Look, the reelection of Donald Trump is bad news. A lot of awful stuff is going to happen. Some immediate pain points include the replacement of Lina Khan at the FTC with a pliable pro-corporate stooge, the dismantling of Joe Biden’s excellent NLRB, and an immediate gutting of federal wildlife and environmental protections. A lot worse will follow, very likely including even more tax cuts, which are the real reason so many upper-crust types held their nose and voted for Trump. (At the end of the day, there’s always enough will in Congress to cut taxes.) The incoherence that’s inherent to Trump’s foreign policy means that an honest-to-go shooting war might be possible. No relief will be coming for the Rust Belt or any other part of the United States hurt by deindustrialization.
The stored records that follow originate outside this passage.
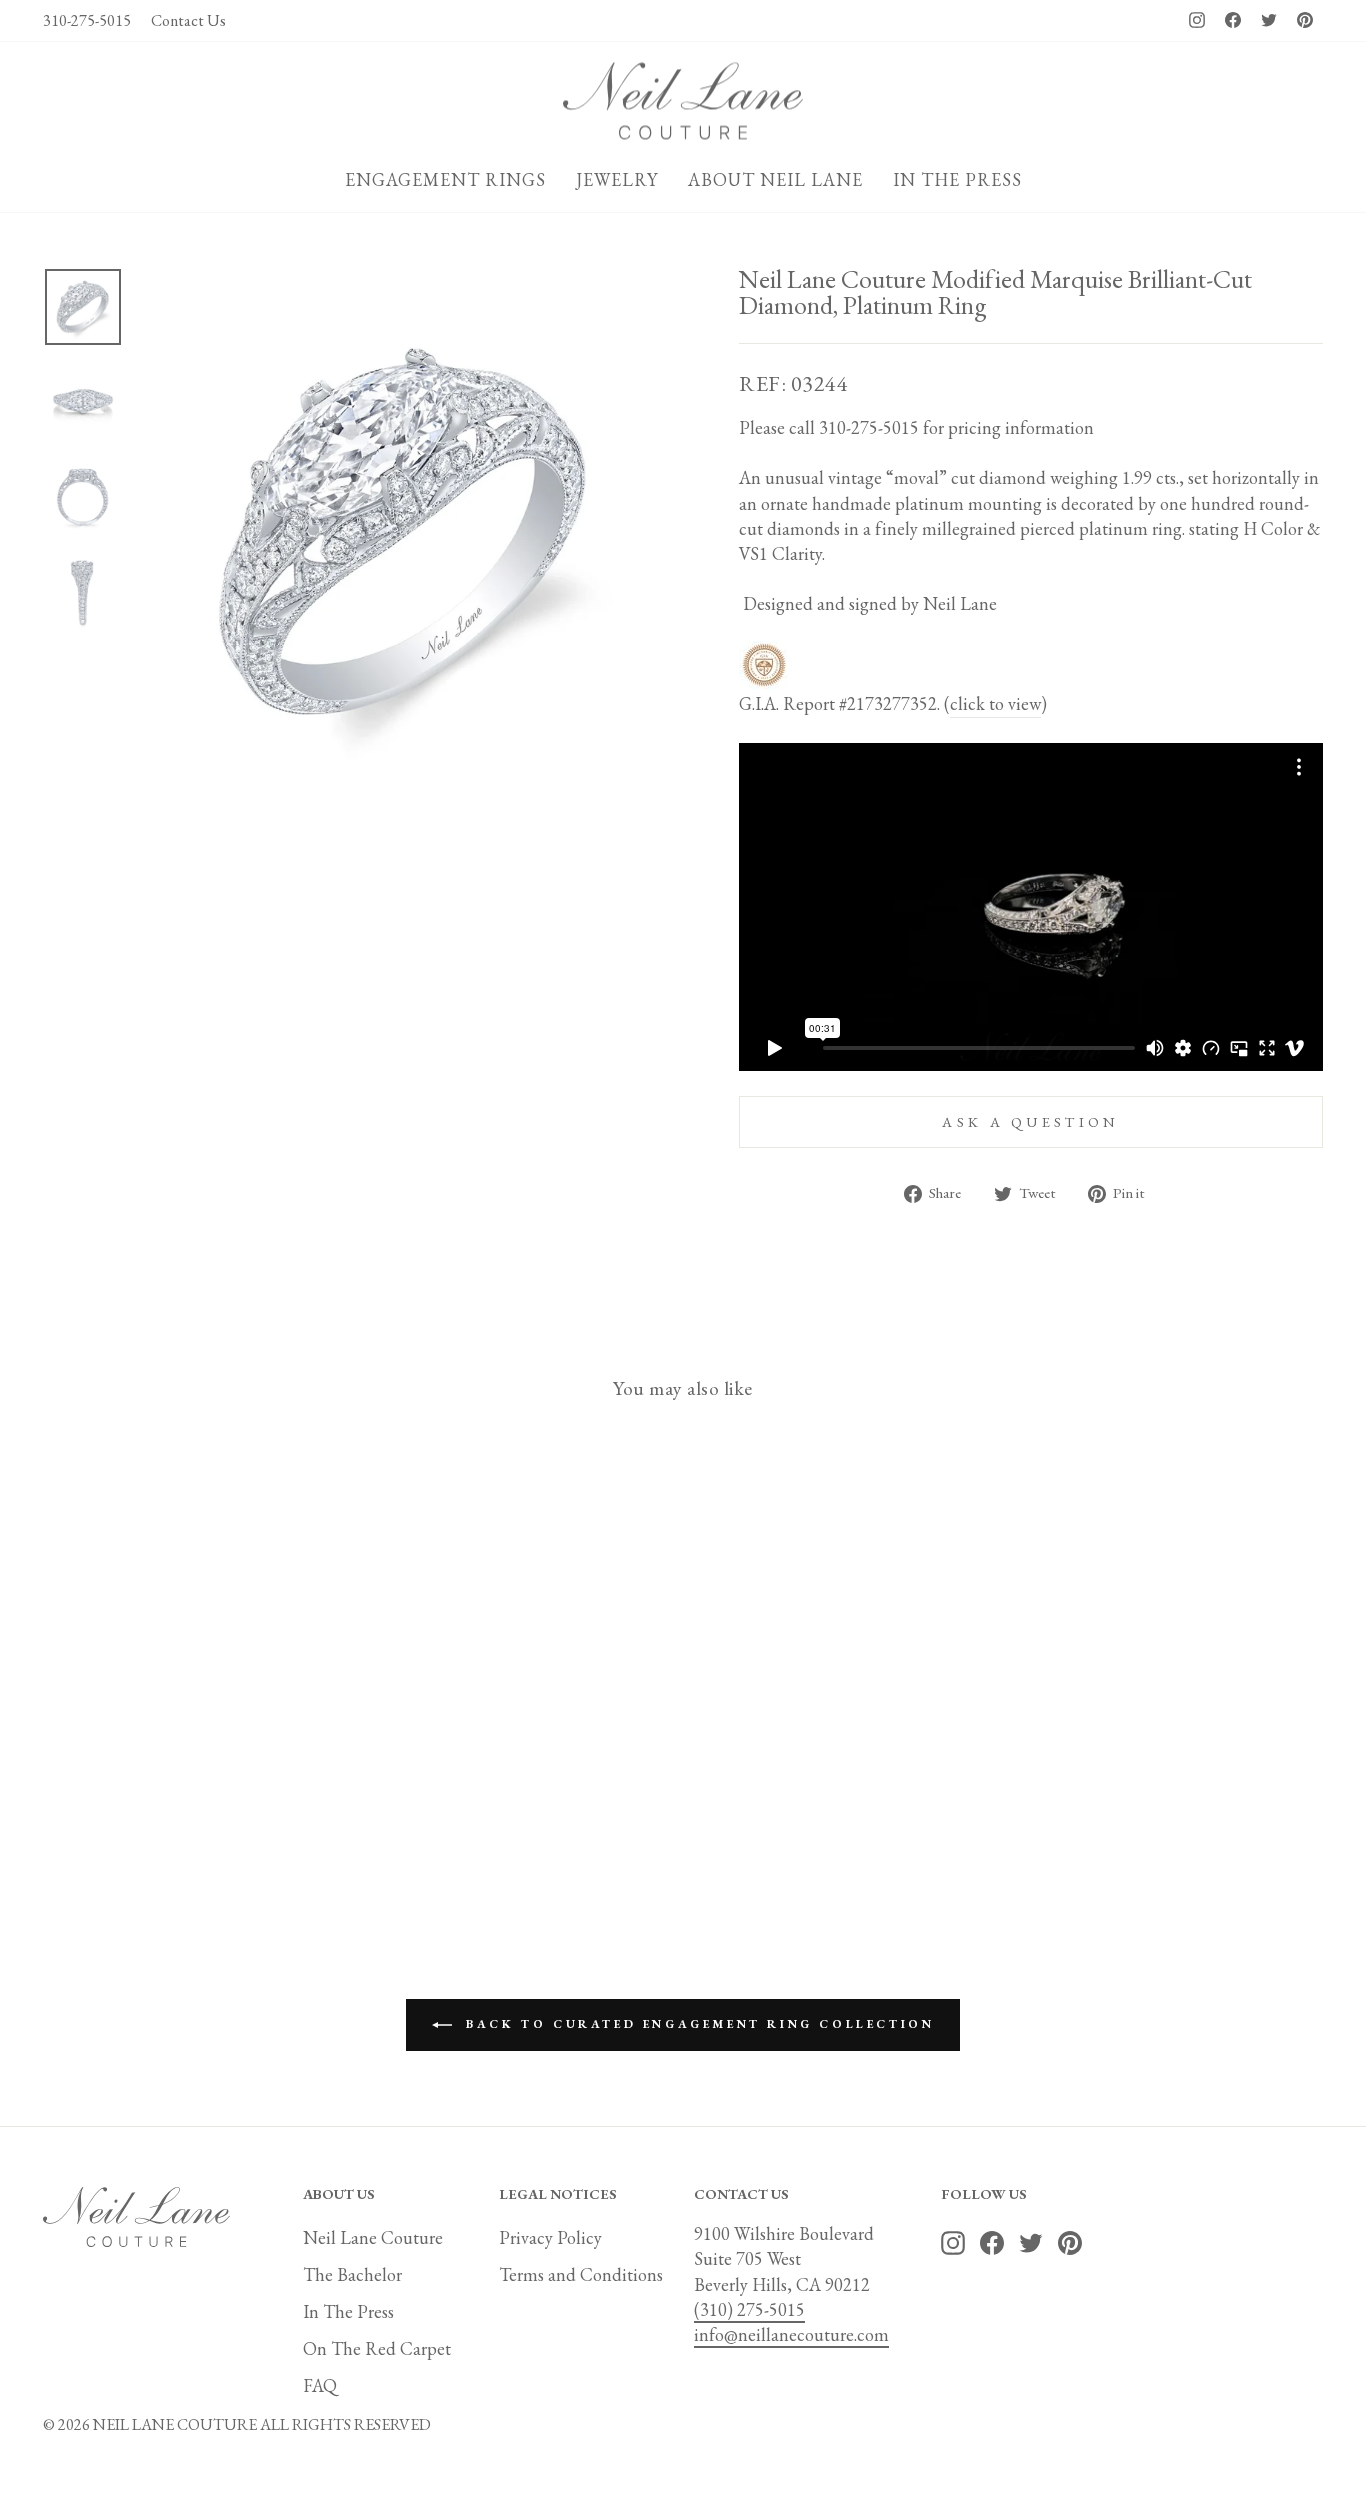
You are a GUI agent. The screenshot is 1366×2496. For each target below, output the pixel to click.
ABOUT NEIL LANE (775, 179)
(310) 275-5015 (749, 2309)
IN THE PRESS (957, 179)
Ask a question (1030, 1121)
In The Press (348, 2311)
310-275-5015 (87, 20)
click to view (995, 703)
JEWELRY (617, 179)
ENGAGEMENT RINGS (445, 179)
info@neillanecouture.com (791, 2334)
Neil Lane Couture (373, 2237)
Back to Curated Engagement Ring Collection (697, 2023)
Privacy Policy (550, 2237)
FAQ (320, 2385)
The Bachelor (352, 2274)
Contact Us (188, 20)
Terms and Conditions (581, 2274)
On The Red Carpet (377, 2348)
This all sucks and there’s going to be some dark times ahead.
At the same time, recent doomsaying has a lot of that usual Trump-era liberal chauvinism in it, where the relentless panic seems competitive and performative. (It’s hard not to detect the self-importance in many people’s public wailing, the sense that they think this hardship validates their own status as a very important person.) Yes, things are bad, but they’ve been bad before, and as destructive as the first Trump term was it wasn’t as terrible as people predicted. We’ve also had a worse presidential administration in clear living memory. In general, it’s important to always remember: the hard times never end, but because they never end, they aren’t really hard times, they’re just times. It’s all just life. Let me take you through a few reasons why you shouldn’t give up.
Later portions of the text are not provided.